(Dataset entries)
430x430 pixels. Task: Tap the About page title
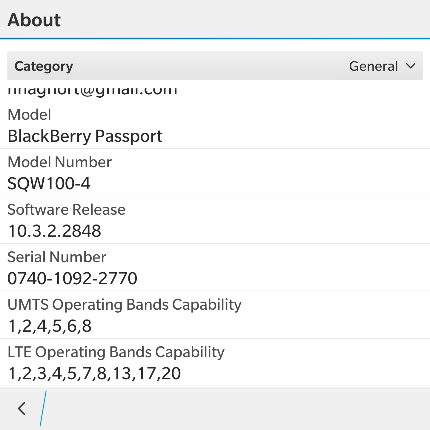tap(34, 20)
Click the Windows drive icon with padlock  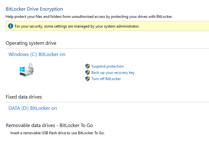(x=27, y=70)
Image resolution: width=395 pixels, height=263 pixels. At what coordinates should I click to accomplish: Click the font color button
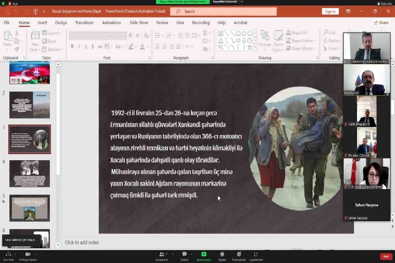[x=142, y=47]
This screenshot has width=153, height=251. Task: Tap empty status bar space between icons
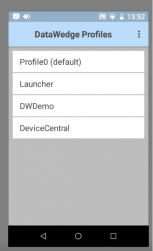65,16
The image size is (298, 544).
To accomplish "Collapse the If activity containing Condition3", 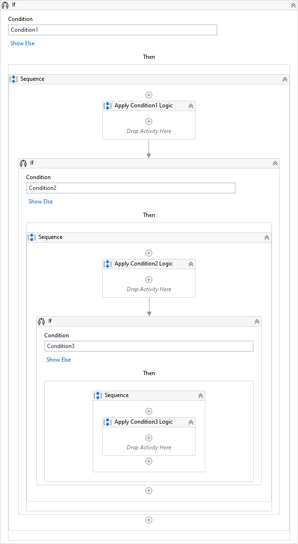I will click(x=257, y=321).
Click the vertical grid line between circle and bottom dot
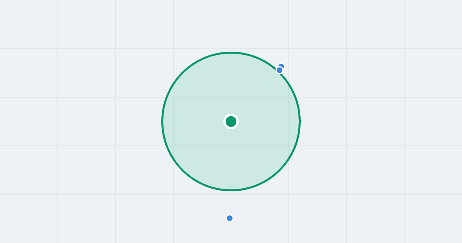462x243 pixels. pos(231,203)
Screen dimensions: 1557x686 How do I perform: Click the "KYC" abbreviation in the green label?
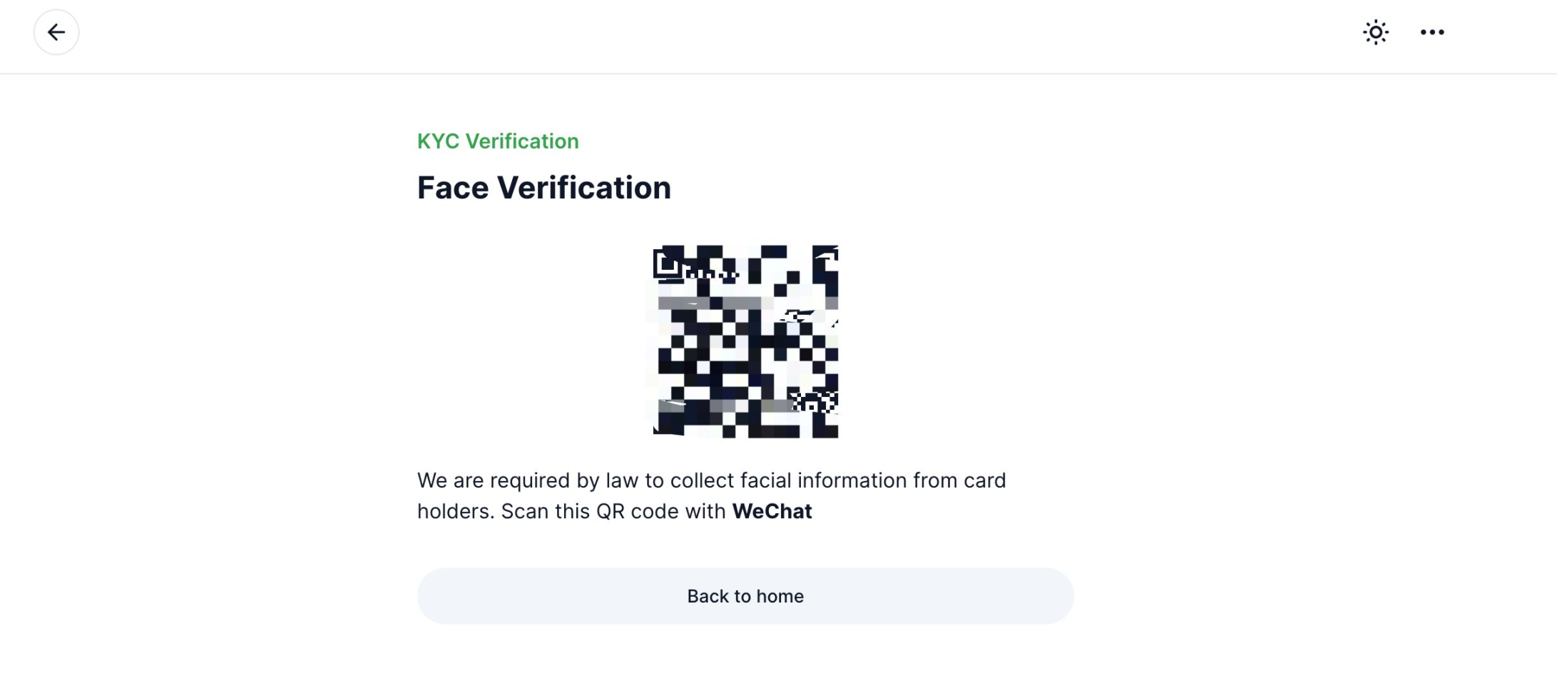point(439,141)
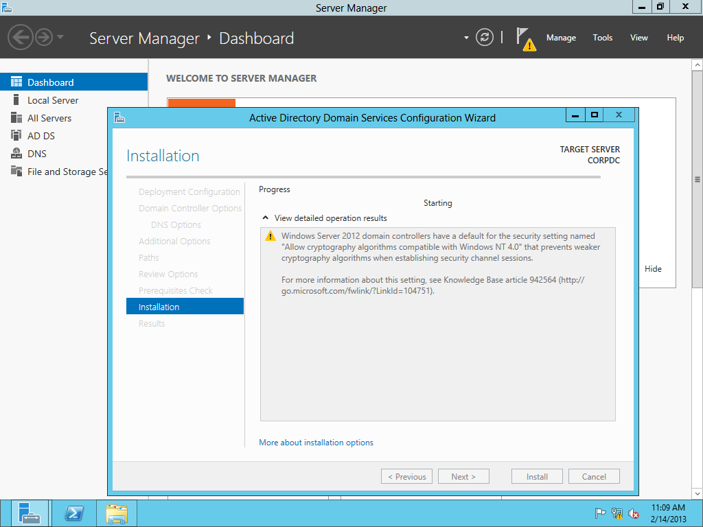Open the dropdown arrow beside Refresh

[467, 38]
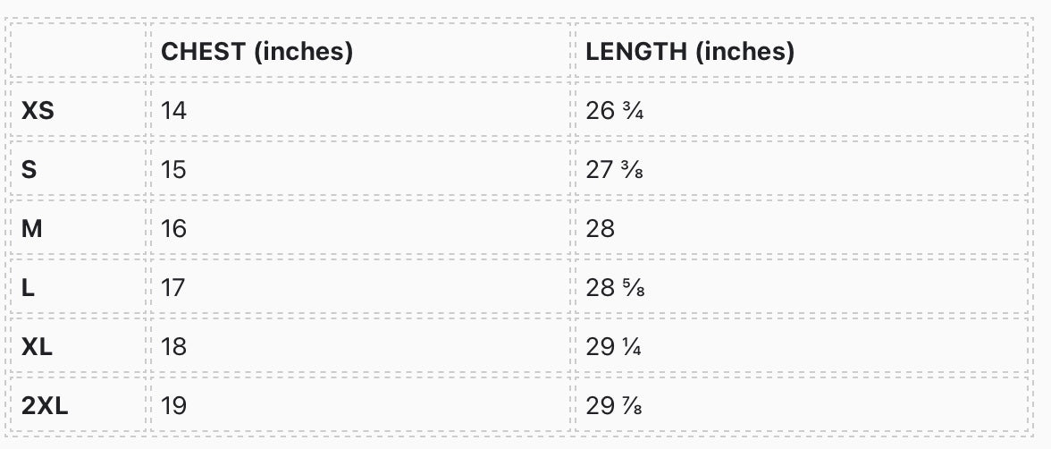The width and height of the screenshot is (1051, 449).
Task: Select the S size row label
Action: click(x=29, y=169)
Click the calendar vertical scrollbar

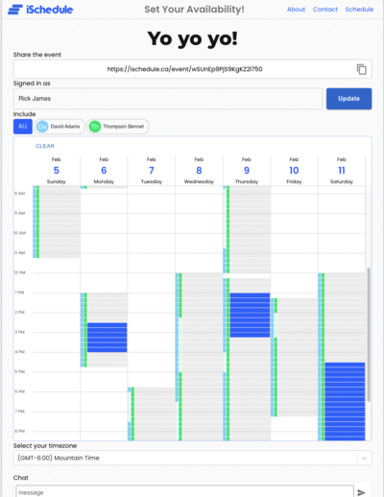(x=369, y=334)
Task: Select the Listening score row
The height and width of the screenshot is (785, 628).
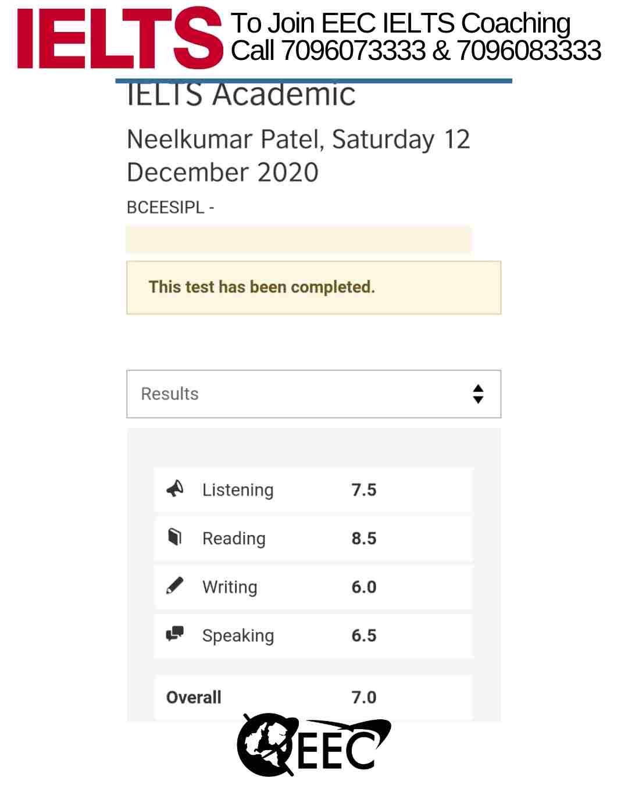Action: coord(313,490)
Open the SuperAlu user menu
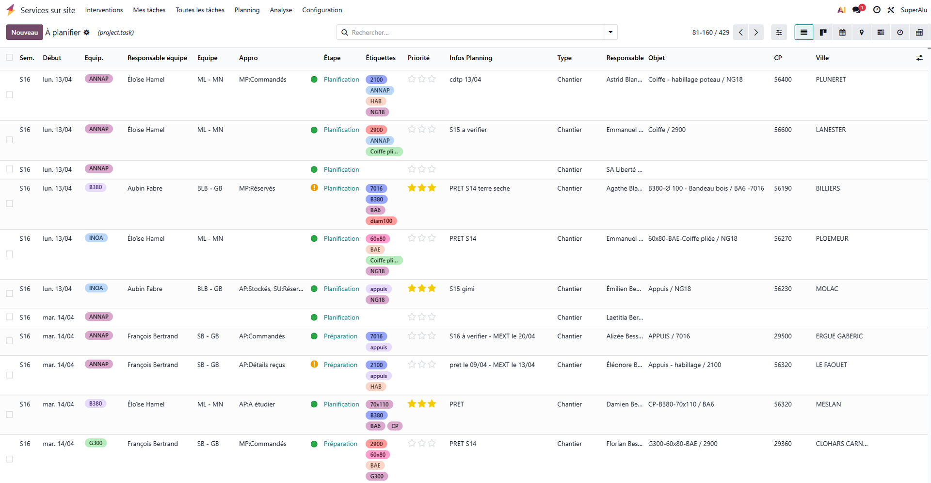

Your task: Omit the pictures and retype exactly the lines from the one containing "Click the vertical" through the end of the entries above.

Answer box:
Click the vertical grid line between circle and bottom dot
462x243 pixels. pos(231,203)
Screen dimensions: 1557x686 How do I perform: Click the "KYC" abbreviation in the green label?
point(439,141)
Open the dropdown arrow beside Refresh

[467, 38]
The width and height of the screenshot is (1051, 449).
Task: Select the S size row label
Action: click(x=29, y=169)
Click the calendar vertical scrollbar

(x=369, y=334)
Task: Select the Listening score row
The height and width of the screenshot is (785, 628).
Action: coord(313,490)
Open the SuperAlu user menu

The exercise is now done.